§ **SOURCE DATA**
______
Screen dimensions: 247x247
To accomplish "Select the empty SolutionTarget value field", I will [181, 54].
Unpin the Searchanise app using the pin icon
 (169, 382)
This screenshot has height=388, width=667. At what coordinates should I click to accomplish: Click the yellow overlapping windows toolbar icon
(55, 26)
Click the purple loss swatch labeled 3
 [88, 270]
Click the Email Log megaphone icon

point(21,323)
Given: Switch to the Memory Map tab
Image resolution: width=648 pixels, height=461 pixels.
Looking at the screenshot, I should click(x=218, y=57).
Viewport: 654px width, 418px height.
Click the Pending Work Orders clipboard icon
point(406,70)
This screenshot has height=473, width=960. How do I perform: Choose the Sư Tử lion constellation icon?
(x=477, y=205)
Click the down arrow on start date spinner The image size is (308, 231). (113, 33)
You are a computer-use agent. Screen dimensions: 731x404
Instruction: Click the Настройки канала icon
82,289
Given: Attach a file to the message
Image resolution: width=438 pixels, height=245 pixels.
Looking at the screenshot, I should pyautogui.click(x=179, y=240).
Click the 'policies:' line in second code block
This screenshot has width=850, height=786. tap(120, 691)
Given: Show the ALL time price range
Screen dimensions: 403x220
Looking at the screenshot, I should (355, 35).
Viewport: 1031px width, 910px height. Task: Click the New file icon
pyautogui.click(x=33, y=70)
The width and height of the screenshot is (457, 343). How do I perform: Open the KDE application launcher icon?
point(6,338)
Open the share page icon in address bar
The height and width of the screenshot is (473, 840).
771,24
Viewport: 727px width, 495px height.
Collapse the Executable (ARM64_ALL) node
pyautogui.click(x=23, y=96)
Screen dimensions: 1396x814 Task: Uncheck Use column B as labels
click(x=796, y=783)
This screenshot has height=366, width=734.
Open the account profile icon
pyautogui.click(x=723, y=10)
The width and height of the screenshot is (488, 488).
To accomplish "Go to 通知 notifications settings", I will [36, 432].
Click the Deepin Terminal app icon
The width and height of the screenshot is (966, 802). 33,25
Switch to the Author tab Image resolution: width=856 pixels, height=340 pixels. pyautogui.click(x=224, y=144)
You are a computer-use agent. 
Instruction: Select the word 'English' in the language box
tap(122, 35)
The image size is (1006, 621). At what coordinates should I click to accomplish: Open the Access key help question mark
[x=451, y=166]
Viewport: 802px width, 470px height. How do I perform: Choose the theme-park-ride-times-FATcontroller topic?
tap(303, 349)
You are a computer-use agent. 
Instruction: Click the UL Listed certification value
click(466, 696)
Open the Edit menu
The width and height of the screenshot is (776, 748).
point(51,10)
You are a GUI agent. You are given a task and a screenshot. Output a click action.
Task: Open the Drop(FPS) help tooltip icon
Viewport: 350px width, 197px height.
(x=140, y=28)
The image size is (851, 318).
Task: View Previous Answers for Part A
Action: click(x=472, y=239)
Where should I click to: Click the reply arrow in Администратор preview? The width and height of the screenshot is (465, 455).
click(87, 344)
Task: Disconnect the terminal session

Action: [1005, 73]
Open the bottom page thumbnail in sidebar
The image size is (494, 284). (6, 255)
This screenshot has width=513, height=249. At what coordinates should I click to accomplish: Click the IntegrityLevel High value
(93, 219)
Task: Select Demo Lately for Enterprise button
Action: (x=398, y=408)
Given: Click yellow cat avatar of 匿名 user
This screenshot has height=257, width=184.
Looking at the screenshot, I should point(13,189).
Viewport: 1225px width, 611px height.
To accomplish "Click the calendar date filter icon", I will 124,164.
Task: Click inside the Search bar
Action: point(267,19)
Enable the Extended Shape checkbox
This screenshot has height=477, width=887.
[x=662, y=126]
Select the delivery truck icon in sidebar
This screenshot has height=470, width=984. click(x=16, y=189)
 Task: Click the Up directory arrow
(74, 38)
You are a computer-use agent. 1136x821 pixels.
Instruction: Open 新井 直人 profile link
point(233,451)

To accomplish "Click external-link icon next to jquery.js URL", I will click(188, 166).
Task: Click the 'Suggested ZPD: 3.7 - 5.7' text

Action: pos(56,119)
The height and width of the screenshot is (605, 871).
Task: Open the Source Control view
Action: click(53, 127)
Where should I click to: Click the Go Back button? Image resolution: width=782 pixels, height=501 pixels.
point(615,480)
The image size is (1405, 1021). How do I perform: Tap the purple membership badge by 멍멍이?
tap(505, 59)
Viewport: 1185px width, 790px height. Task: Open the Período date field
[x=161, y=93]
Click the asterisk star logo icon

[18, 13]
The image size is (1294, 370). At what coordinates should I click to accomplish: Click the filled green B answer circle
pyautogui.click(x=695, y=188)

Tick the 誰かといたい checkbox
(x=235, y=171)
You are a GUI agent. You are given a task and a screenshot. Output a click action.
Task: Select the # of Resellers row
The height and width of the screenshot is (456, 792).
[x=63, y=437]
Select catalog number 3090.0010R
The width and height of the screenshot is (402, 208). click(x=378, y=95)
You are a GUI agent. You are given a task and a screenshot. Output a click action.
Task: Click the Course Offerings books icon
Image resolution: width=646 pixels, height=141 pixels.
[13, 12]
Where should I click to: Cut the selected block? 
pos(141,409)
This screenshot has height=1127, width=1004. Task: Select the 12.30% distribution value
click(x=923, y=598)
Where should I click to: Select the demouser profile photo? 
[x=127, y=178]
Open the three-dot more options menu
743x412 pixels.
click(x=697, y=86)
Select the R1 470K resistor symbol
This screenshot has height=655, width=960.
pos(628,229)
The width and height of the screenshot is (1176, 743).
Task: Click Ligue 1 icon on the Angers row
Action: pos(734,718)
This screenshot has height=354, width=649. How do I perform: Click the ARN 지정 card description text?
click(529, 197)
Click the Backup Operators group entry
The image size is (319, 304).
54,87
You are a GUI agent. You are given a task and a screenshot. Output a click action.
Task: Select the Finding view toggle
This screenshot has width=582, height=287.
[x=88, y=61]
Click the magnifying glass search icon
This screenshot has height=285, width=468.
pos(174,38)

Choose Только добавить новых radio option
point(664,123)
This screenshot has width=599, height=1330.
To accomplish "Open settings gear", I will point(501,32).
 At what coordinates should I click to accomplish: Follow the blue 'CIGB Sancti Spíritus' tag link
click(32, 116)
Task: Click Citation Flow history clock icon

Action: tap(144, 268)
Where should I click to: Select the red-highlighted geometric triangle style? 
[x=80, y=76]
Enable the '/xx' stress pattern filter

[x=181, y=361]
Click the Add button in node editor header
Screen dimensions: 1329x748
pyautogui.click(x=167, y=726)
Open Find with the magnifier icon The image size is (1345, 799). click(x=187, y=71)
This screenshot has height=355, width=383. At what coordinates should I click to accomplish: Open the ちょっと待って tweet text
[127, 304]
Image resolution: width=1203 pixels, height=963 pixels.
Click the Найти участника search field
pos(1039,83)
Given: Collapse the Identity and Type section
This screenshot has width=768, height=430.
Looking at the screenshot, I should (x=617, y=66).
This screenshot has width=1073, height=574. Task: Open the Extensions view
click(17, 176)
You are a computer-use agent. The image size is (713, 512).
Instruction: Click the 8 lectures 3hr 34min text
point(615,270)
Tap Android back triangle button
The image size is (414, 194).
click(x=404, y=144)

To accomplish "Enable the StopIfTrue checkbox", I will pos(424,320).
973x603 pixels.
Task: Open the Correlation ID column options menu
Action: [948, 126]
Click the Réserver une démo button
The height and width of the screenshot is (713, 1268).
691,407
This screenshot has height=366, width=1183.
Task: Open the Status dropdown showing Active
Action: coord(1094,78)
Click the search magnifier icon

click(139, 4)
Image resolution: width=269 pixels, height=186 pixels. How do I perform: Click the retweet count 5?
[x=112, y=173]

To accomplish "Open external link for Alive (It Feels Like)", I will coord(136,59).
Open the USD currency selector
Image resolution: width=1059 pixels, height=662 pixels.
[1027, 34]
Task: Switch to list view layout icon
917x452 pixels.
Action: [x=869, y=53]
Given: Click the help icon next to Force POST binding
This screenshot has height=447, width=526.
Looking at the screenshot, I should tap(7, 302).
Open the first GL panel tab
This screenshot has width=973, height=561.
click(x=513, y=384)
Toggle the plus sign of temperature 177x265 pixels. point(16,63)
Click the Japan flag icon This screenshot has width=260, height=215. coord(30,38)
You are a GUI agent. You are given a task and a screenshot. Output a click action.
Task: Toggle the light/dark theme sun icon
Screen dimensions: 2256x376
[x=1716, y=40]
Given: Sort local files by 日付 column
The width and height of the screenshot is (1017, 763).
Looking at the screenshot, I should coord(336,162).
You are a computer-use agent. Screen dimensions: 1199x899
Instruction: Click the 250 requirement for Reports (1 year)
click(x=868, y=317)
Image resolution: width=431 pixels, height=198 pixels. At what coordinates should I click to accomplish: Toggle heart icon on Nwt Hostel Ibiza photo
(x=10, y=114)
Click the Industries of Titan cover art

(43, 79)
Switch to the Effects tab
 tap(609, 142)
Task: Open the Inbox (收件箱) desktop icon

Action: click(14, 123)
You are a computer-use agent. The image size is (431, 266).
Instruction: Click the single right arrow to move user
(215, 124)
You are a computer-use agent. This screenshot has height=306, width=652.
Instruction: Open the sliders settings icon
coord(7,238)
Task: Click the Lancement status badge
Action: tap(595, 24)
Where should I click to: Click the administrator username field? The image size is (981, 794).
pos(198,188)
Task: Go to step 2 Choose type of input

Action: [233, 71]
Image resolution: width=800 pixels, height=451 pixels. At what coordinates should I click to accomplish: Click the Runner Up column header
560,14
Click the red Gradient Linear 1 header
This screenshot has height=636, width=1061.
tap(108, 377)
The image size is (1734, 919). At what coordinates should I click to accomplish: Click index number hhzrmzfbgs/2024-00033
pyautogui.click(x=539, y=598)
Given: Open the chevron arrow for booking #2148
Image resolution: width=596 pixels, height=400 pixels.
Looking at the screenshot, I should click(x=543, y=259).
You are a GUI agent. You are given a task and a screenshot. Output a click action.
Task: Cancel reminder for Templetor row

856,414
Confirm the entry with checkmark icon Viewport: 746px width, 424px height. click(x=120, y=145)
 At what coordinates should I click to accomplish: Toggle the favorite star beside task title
______
§ **TASK TO COMPLETE**
Would you copy every line of the entries in which "computer" appears?

§ **YOUR SOLUTION**
You are a computer-use agent. Screen dimensions: 731x404
You are a computer-use agent. 
You are a computer-use agent. 
You are a computer-use agent. 1136x821 pixels.
You are a computer-use agent. The image size is (713, 512).
You are a computer-use agent. Screen dimensions: 1199x899
You are a computer-use agent. The image size is (431, 266).
You are a computer-use agent. This screenshot has height=306, width=652.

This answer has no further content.